E’ giusto ricordare la figura di Plutarco, filosofo greco nato a Cheronea, piccola città della Beozia, verso il 50 d. C. Ad Atene si era formato all’Accademia platonica ed era diventato sacerdote del tempio di Delfi. Era convinto dell’esistenza di un Dio buono e giusto e sentì indubbiamente l’influenza del cristianesimo, cercando di promuovere un incontro fra la filosofia ellenistica e la nuova religione. La sua opera più nota è l’Eroticos, che non ha nulla a che vedere con l’erotismo e parla soltanto dell’amore coniugale e della posizione sociale della donna.

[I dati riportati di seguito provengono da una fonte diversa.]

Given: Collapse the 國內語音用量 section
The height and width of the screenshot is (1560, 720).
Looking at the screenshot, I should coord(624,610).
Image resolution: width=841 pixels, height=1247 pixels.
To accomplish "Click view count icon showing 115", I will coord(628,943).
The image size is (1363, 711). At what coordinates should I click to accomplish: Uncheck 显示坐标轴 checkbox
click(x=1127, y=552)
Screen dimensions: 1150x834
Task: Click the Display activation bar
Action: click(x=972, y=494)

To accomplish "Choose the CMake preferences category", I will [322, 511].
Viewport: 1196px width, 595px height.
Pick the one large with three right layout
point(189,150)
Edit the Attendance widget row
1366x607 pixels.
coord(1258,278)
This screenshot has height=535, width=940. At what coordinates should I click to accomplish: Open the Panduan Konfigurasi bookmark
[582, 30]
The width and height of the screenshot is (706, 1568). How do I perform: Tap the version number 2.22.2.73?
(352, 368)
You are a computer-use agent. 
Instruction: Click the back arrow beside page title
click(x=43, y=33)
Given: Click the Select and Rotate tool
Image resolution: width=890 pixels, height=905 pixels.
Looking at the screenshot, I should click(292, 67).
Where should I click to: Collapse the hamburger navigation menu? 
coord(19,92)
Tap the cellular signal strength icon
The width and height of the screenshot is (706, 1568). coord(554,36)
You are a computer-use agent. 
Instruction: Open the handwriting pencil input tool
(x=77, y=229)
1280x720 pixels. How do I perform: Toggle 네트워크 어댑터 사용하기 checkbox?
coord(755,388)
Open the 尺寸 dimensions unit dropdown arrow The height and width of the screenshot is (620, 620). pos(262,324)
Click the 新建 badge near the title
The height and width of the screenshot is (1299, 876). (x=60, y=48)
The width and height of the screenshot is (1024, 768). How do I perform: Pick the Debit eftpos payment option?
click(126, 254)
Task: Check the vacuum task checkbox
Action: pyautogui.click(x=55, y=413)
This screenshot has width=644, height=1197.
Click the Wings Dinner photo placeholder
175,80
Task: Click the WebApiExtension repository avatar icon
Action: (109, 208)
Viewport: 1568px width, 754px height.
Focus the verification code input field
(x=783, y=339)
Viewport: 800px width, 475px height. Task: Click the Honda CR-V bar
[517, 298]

Diocleziano, l’imperatore romano che viveva nel suo palazzo-fortezza nel centro dell’attuale Spalato, sul finire del secolo fece un tentativo di stroncare le comunità cristiane che stavano sorgendo da tutte le parti, senza ottenere grandi risultati, dato che anche sua moglie aveva aderito al cristianesimo. All’inizio del terzo secolo l’Africa settentrionale ebbe una notevole importanza per la religione cristiana. Tertuliano Quinto Massimo ( 156-220 ) viveva a Cartagine. Figlio di un centurione romano, dopo una giovinezza dissipata e dopo una brillante affermazione come avvocato, nel 195 si convertì al cristianesimo. Dopo qualche anno divenne sacerdote, iniziando sempre qui a Cartagine una vita da apologeta della fede cristiana, con atteggiamenti di estrema intransigenza. Non ostante i suoi squilibri e le sue esagerazioni fu uno dei fondatori della teologia latino-occidentale. Morì a Cartagine nel 220. Nello stesso periodo Clemente (160-215) e poi Origene (185 -253) avevano creato ad Alessandria d’Egitto una scuola cristiana e Ammonio Sacca aveva fondato una scuola filosofica a indirizzo platonico e Plotino era stato uno dei suoi migliori allievi. Nato nel 204 a Licopoli nel Medio Egitto, Plotino, dopo un viaggio in Persia al seguito dell’imperatore Gordiano III si era stabilito a Roma dove riscosse le simpatie delle più importanti famiglie patrizie che gli affidarono i figli e Plotino continuò ad educarli fino a quando la morte non lo colse nel 270. In quindici anni scrisse una cinquantina di libri che il suo discepolo Porfirio sistemò in sei volumi che passarono alla storia con il titolo di Enneadi.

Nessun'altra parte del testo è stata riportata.